> [What to produce]:
The lines to print are the one containing "Task: Open John Melendez's profile avatar" and every line after it through the end of the entries below. Print them exactly and nothing else.

[Source material Boundary: Start]

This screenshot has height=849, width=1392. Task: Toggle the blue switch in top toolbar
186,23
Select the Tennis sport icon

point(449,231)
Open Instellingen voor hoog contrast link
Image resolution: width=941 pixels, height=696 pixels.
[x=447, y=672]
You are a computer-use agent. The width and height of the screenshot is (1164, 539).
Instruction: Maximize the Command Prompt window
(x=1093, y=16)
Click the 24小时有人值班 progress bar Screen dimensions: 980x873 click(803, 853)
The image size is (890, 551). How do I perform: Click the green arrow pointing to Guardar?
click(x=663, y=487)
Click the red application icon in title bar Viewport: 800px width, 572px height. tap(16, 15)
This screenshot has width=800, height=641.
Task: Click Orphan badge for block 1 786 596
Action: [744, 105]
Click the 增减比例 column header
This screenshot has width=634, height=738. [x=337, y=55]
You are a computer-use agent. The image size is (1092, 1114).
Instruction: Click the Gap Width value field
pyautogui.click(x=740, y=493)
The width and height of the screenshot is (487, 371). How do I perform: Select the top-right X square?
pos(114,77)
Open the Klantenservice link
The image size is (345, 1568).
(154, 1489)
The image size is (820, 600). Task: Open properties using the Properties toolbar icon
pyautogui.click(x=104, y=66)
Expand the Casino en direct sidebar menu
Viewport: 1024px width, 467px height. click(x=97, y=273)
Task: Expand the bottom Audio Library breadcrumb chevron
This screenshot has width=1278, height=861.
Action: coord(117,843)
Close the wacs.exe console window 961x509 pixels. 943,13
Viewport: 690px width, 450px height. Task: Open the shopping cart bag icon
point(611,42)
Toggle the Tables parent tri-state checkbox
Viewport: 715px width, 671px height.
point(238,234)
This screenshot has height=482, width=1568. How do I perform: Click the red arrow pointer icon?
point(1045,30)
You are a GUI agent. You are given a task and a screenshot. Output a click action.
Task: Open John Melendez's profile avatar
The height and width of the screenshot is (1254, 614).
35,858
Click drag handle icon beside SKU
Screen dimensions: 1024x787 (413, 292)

[Source material Boundary: End]

> [Response to the task]:
Task: Open John Melendez's profile avatar
The height and width of the screenshot is (1254, 614).
35,858
Click drag handle icon beside SKU
Screen dimensions: 1024x787 (413, 292)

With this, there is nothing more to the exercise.